Z to A Research finds Democrat Shenna Bellows, Maine's secretary of state, deadlocked with Collins at 47 percent apiece. Tavern Research shows Graham Platner ahead 52 to 48, a notable result given that Platner has formally withdrawn from the race — his continued strength in survey data suggests either lagging name-recognition updates among respondents or a protest-vote dynamic that complicates read-through to the actual field. Wedgewood Polls, testing state Senate President Troy Jackson, has him leading 48 to 43, the widest of the three margins but still inside the range that keeps this contest a toss-up by any standard threshold.
The methodological spread here matters as much as the topline numbers.
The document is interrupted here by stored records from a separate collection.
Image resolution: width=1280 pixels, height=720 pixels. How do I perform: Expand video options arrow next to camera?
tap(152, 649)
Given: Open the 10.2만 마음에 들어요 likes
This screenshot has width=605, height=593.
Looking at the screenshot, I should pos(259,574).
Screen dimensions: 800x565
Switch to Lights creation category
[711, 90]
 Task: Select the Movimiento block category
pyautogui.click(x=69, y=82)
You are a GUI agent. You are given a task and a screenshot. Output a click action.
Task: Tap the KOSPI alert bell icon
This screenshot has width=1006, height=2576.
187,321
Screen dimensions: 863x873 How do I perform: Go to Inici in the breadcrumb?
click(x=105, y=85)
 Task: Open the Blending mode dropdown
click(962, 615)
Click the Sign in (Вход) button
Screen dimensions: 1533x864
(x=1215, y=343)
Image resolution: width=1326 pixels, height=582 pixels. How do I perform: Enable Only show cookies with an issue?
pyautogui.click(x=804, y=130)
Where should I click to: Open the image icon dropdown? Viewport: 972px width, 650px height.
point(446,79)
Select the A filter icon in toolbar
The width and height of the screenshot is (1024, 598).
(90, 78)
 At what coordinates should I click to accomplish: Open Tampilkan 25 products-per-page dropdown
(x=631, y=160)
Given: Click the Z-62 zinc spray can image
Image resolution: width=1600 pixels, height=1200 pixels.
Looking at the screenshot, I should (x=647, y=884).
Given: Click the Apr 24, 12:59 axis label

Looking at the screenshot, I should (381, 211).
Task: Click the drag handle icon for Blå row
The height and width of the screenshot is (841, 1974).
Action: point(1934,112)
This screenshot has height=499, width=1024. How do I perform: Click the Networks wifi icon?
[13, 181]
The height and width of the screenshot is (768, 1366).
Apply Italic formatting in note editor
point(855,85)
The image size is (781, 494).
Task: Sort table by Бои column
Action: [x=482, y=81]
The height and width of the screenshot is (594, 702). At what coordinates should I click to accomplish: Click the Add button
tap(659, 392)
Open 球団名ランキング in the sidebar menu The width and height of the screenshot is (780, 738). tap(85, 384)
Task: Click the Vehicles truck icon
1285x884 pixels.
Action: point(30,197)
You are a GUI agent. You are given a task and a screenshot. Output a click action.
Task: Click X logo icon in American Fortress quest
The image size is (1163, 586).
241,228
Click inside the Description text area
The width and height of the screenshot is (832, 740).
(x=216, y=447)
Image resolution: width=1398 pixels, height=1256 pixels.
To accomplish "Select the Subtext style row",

Three different firms, using presumably different likely-voter models and turnout assumptions, are not supposed to produce results this tightly clustered unless something structural is driving them. That something is likely Collins herself. After five terms in office, she carries a voting record and a favorability profile that Maine voters have priced in independent of who her opponent turns out to be. If the same basic split shows up whether the challenger is a well-known statewide official like Bellows, a legislative veteran like Jackson, or a withdrawn candidate still lingering in survey samples like Platner, the simplest explanation is that this race is currently more of a referendum on the incumbent than a comparative choice between candidates.
That has real implications for how national strategists and donors should read the state. A referendum dynamic tends to be stickier than a candidate-quality dynamic — it means Collins' numbers may not move much regardless of which Democrat state party officials ultimately nominate, and it reduces the incentive for outside groups to wait on a clarified field before committing resources. It also raises the stakes on the unresolved Platner situation: if his name continues to test competitively despite his withdrawal, primary organizers face a genuine risk of vote-splitting or voter confusion that could complicate turnout modeling well into the fall.
Worth noting, too, is what these three surveys do not resolve: none of the sponsoring pollsters has an extensive public track record in Maine specifically, and cross-firm agreement is not the same as accuracy. A shared polling-industry assumption about the electorate — say, an underestimate of rural turnout or an overestimate of Collins' crossover appeal — could produce consistent numbers that are consistently wrong in the same direction. The 2020 cycle offered a reminder of how badly Maine polling can miss when it comes to Collins specifically; she outperformed her polling average by roughly eight points that year. That history alone justifies treating this convergence as informative but not definitive.
For now, the PollingSource average keeps Maine rated a toss-up, and nothing in this batch of surveys moves that needle. The more interesting story may not be Collins versus any single Democrat, but whether Maine's electorate has settled into a durable anti-incumbent posture that no candidate substitution will meaningfully alter.